November 17th 6 months.
Jensens gf arrived Friday from Colombia and I met her yesterday. She seems like a nice girl and Jensen seems smitten. I'm happy for them both.
It's Sunday and it's been 6 months without my child.
6 months?? How has it gone that fast?
Just felt myself welling up, I could cry writing this. My eyes have tears in them and I'm trying not to blink.
I've just had a bath and washed my hair.
I HATE my hair, I really hate it.
It came up on my memories the other day from 4 years ago when I shaved all my hair off. I could easily do it again, that's how shitty I feel.
I feel so fed up of trying to do life.
I'm having a bad day aren't I?
I need to remember the better days I have in order to get through the low days I have.

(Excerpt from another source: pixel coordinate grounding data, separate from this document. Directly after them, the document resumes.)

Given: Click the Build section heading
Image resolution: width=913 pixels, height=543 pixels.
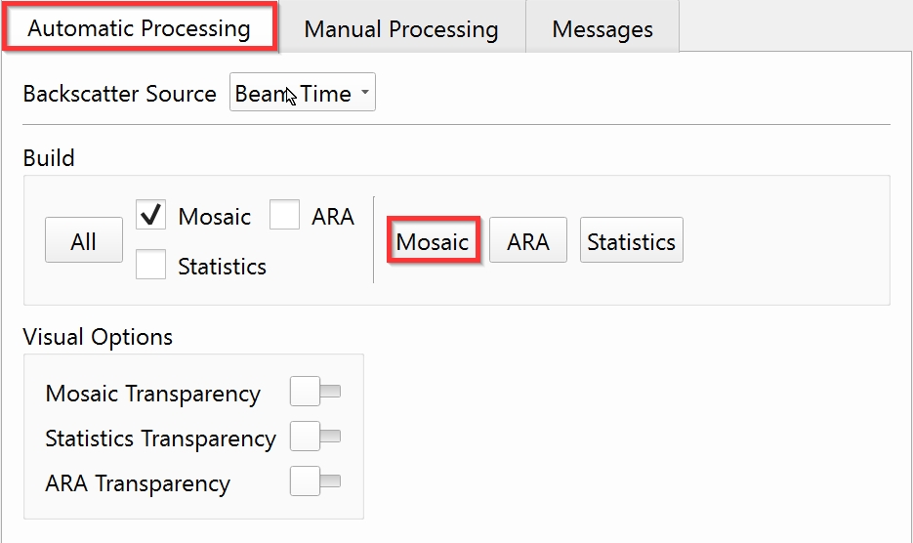Looking at the screenshot, I should click(49, 157).
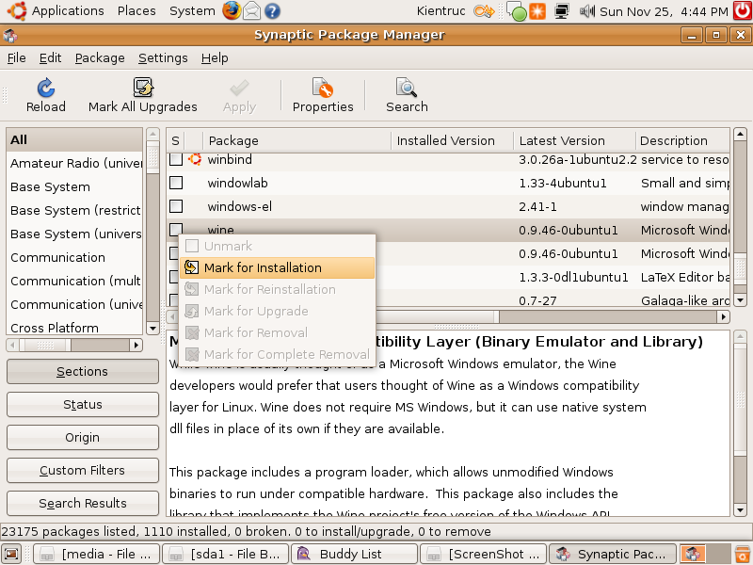Image resolution: width=753 pixels, height=565 pixels.
Task: Click the Mark All Upgrades icon
Action: pos(143,89)
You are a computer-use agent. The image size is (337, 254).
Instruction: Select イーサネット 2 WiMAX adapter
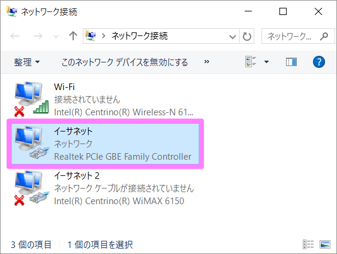click(104, 189)
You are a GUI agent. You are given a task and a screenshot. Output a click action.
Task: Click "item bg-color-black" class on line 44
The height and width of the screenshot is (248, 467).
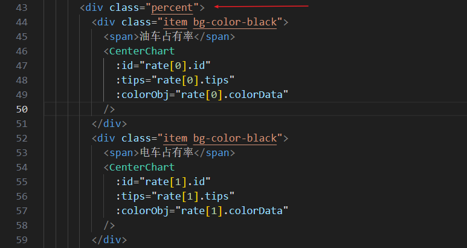(220, 22)
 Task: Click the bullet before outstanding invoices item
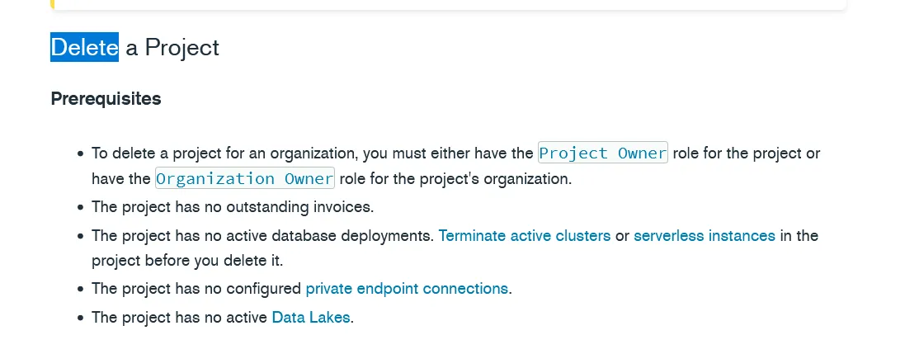point(81,207)
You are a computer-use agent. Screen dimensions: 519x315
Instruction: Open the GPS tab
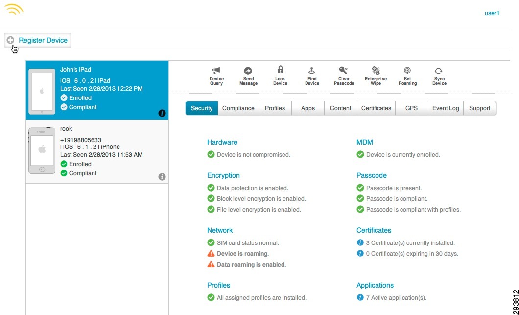point(411,108)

You want me tell you why I despise my hair, not only does it fall out in clumps but, I have naturally curly hair and I fucking hate it.
It's a task washing it because then I have to apply my products I use, then blow dry it and then straighten it. Its an absolute ball ache. I really do hate my hair.
I've got no plans for today except tackle my hair. God give me strength.
I started watching a series on Prime yesterday called Cross and its really good. I've only got 3 episodes left out of 10.
I don't really watch anything on the TV, it's usually just on for the background noise but, I've gotten into this Cross.
Anyway, I'm off to tackle my hair.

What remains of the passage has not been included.